+++ Provided information +++
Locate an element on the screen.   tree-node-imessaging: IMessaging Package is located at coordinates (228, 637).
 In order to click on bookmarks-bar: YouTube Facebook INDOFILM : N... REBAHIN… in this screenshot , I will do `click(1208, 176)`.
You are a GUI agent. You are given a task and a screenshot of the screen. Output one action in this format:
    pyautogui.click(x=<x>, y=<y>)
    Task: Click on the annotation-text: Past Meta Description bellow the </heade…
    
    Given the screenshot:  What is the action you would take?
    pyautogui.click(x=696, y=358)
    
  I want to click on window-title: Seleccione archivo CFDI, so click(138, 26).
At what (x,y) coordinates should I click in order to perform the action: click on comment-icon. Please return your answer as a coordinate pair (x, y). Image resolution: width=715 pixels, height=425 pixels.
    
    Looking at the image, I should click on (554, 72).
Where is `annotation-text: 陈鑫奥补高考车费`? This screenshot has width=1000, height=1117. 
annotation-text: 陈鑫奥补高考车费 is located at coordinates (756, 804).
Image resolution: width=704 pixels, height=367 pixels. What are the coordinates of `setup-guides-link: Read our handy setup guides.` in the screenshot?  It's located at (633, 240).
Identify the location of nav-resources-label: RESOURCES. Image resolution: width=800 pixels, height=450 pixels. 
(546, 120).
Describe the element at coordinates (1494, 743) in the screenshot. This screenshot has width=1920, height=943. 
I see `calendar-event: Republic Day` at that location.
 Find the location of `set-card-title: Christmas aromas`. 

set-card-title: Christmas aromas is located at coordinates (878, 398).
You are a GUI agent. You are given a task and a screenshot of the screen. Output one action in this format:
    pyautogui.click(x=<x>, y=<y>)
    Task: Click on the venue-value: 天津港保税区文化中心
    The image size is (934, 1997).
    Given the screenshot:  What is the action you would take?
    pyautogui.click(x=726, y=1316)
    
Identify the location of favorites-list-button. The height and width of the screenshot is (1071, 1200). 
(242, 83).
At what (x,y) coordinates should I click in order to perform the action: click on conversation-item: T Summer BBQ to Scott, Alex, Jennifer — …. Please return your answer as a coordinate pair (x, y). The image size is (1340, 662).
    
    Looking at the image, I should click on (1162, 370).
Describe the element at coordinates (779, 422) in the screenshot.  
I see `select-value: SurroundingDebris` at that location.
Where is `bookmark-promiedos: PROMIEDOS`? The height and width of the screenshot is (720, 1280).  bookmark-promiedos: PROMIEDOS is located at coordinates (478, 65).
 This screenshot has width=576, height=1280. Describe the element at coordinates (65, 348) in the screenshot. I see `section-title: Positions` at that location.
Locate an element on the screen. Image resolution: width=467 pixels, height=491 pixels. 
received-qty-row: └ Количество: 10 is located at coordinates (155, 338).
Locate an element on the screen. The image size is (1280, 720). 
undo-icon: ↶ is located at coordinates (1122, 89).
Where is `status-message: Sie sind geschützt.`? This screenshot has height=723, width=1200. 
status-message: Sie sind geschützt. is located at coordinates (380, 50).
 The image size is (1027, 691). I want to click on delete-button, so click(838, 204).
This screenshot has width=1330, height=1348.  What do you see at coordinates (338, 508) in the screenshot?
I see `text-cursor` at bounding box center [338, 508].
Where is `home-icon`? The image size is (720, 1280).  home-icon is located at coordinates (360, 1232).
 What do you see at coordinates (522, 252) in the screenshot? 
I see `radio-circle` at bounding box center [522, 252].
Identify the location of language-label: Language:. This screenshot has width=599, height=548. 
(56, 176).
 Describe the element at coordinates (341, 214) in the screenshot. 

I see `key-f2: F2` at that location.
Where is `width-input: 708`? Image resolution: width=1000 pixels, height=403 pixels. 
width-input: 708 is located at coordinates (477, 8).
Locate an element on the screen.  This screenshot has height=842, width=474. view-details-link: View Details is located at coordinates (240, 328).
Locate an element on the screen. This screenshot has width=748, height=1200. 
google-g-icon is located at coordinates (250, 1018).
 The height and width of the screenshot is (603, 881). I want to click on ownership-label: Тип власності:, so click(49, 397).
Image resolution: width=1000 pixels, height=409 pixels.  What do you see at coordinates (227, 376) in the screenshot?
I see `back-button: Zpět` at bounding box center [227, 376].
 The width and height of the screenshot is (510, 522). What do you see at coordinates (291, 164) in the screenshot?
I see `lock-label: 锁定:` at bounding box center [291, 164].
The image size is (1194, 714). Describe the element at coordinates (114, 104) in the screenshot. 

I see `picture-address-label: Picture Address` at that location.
+++
Reproduce all of the records above verbatim, preserving each line as it stands.

Locate an element on the screen.   tree-node-imessaging: IMessaging Package is located at coordinates (228, 637).
 In order to click on bookmarks-bar: YouTube Facebook INDOFILM : N... REBAHIN… in this screenshot , I will do `click(1208, 176)`.
You are a GUI agent. You are given a task and a screenshot of the screen. Output one action in this format:
    pyautogui.click(x=<x>, y=<y>)
    Task: Click on the annotation-text: Past Meta Description bellow the </heade…
    
    Given the screenshot:  What is the action you would take?
    pyautogui.click(x=696, y=358)
    
  I want to click on window-title: Seleccione archivo CFDI, so click(138, 26).
At what (x,y) coordinates should I click in order to perform the action: click on comment-icon. Please return your answer as a coordinate pair (x, y). Image resolution: width=715 pixels, height=425 pixels.
    
    Looking at the image, I should click on (554, 72).
Where is `annotation-text: 陈鑫奥补高考车费`? This screenshot has width=1000, height=1117. 
annotation-text: 陈鑫奥补高考车费 is located at coordinates (756, 804).
Image resolution: width=704 pixels, height=367 pixels. What are the coordinates of `setup-guides-link: Read our handy setup guides.` in the screenshot?  It's located at (633, 240).
Identify the location of nav-resources-label: RESOURCES. Image resolution: width=800 pixels, height=450 pixels. 
(546, 120).
Describe the element at coordinates (1494, 743) in the screenshot. This screenshot has width=1920, height=943. 
I see `calendar-event: Republic Day` at that location.
 Find the location of `set-card-title: Christmas aromas`. 

set-card-title: Christmas aromas is located at coordinates (878, 398).
You are a GUI agent. You are given a task and a screenshot of the screen. Output one action in this format:
    pyautogui.click(x=<x>, y=<y>)
    Task: Click on the venue-value: 天津港保税区文化中心
    The image size is (934, 1997).
    Given the screenshot:  What is the action you would take?
    pyautogui.click(x=726, y=1316)
    
Identify the location of favorites-list-button. The height and width of the screenshot is (1071, 1200). 
(242, 83).
At what (x,y) coordinates should I click in order to perform the action: click on conversation-item: T Summer BBQ to Scott, Alex, Jennifer — …. Please return your answer as a coordinate pair (x, y). The image size is (1340, 662).
    
    Looking at the image, I should click on (1162, 370).
Describe the element at coordinates (779, 422) in the screenshot.  
I see `select-value: SurroundingDebris` at that location.
Where is `bookmark-promiedos: PROMIEDOS`? The height and width of the screenshot is (720, 1280).  bookmark-promiedos: PROMIEDOS is located at coordinates (478, 65).
 This screenshot has width=576, height=1280. Describe the element at coordinates (65, 348) in the screenshot. I see `section-title: Positions` at that location.
Locate an element on the screen. Image resolution: width=467 pixels, height=491 pixels. 
received-qty-row: └ Количество: 10 is located at coordinates (155, 338).
Locate an element on the screen. The image size is (1280, 720). 
undo-icon: ↶ is located at coordinates (1122, 89).
Where is `status-message: Sie sind geschützt.`? This screenshot has height=723, width=1200. 
status-message: Sie sind geschützt. is located at coordinates (380, 50).
 The image size is (1027, 691). I want to click on delete-button, so click(838, 204).
This screenshot has width=1330, height=1348.  What do you see at coordinates (338, 508) in the screenshot?
I see `text-cursor` at bounding box center [338, 508].
Where is `home-icon`? The image size is (720, 1280).  home-icon is located at coordinates (360, 1232).
 What do you see at coordinates (522, 252) in the screenshot? 
I see `radio-circle` at bounding box center [522, 252].
Identify the location of language-label: Language:. This screenshot has width=599, height=548. 
(56, 176).
 Describe the element at coordinates (341, 214) in the screenshot. 

I see `key-f2: F2` at that location.
Where is `width-input: 708`? Image resolution: width=1000 pixels, height=403 pixels. 
width-input: 708 is located at coordinates (477, 8).
Locate an element on the screen.  This screenshot has height=842, width=474. view-details-link: View Details is located at coordinates (240, 328).
Locate an element on the screen. This screenshot has width=748, height=1200. 
google-g-icon is located at coordinates (250, 1018).
 The height and width of the screenshot is (603, 881). I want to click on ownership-label: Тип власності:, so click(49, 397).
Image resolution: width=1000 pixels, height=409 pixels.  What do you see at coordinates (227, 376) in the screenshot?
I see `back-button: Zpět` at bounding box center [227, 376].
 The width and height of the screenshot is (510, 522). What do you see at coordinates (291, 164) in the screenshot?
I see `lock-label: 锁定:` at bounding box center [291, 164].
The image size is (1194, 714). Describe the element at coordinates (114, 104) in the screenshot. 

I see `picture-address-label: Picture Address` at that location.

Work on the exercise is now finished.